===== Extracted entries

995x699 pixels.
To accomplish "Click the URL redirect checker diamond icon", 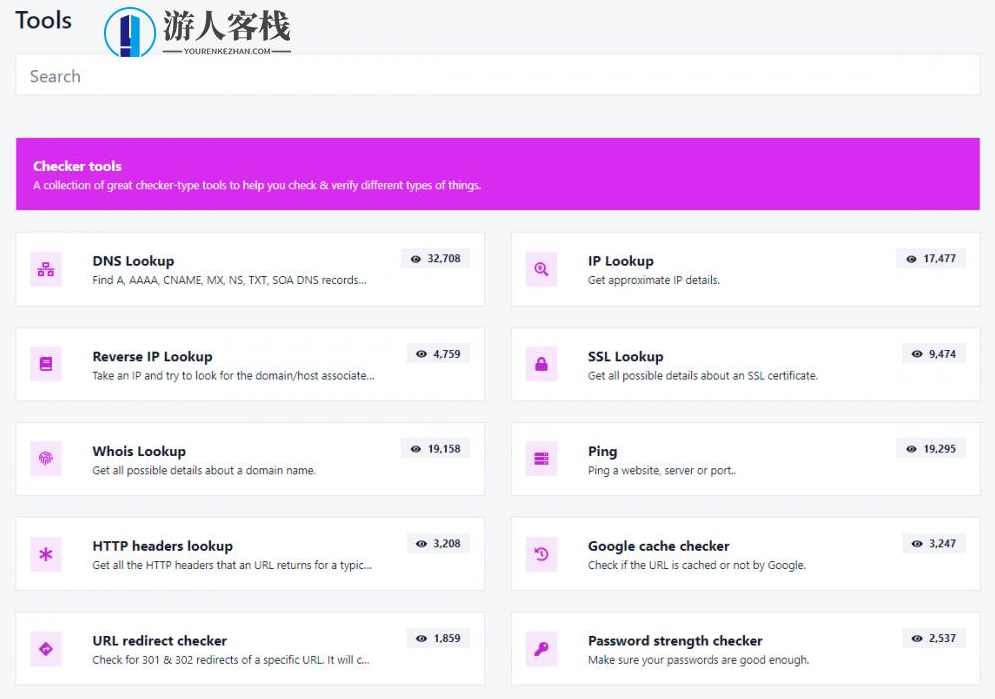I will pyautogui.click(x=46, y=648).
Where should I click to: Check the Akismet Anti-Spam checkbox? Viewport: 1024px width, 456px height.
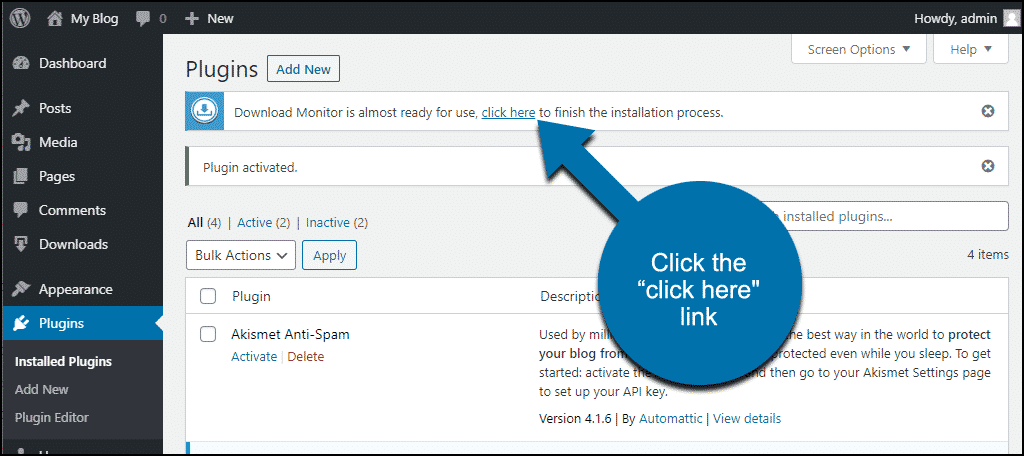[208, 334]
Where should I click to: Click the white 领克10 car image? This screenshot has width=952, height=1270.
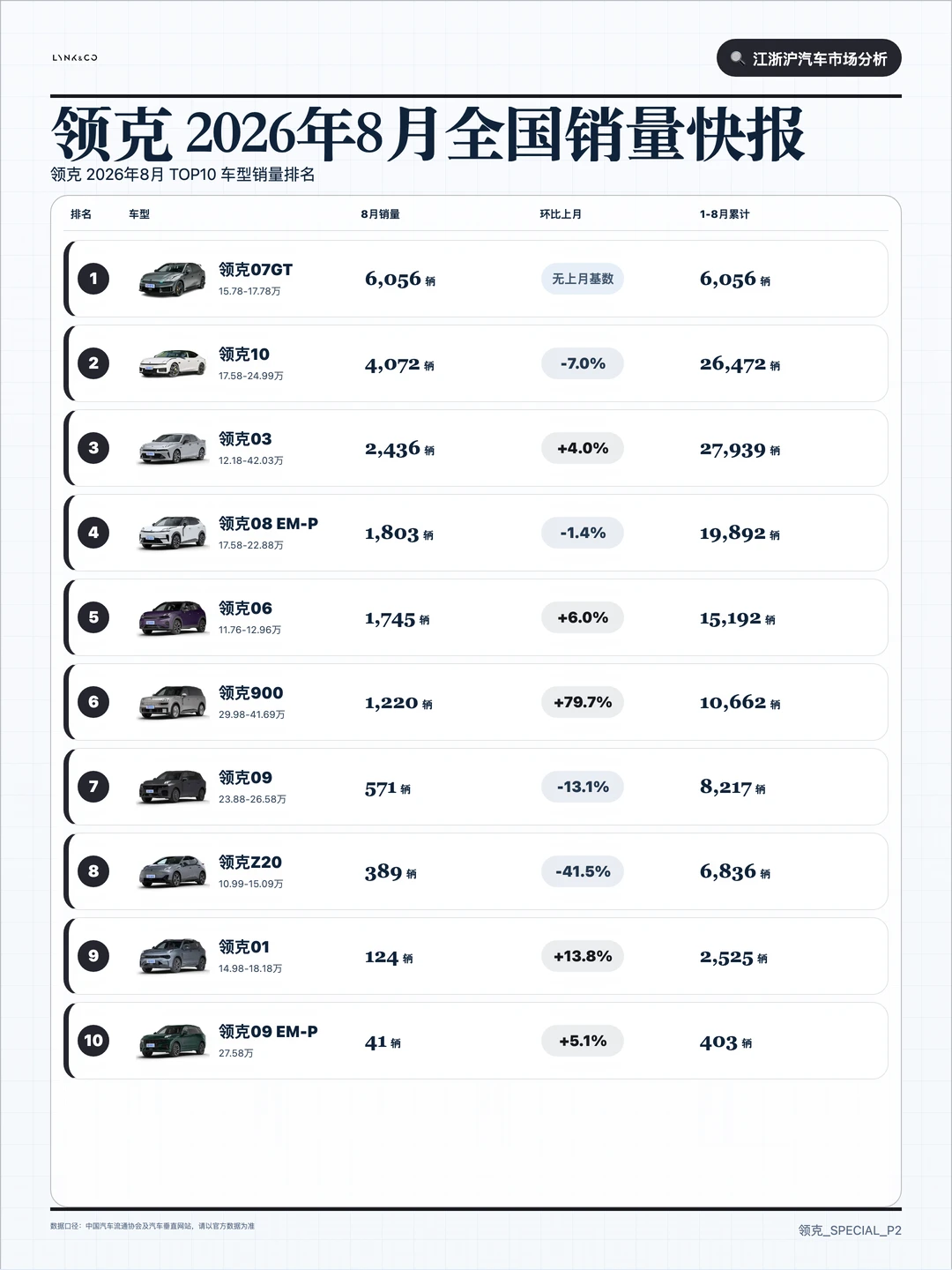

==========

Output the line that contains "Where should I click to: Check" and every subsequent line through the end of the entries, exactly as given, without pictures.

▶ Your response
Where should I click to: Check the Akismet Anti-Spam checkbox? Viewport: 1024px width, 456px height.
[208, 334]
Where should I click to: Click the white 领克10 car image? This screenshot has width=952, height=1270.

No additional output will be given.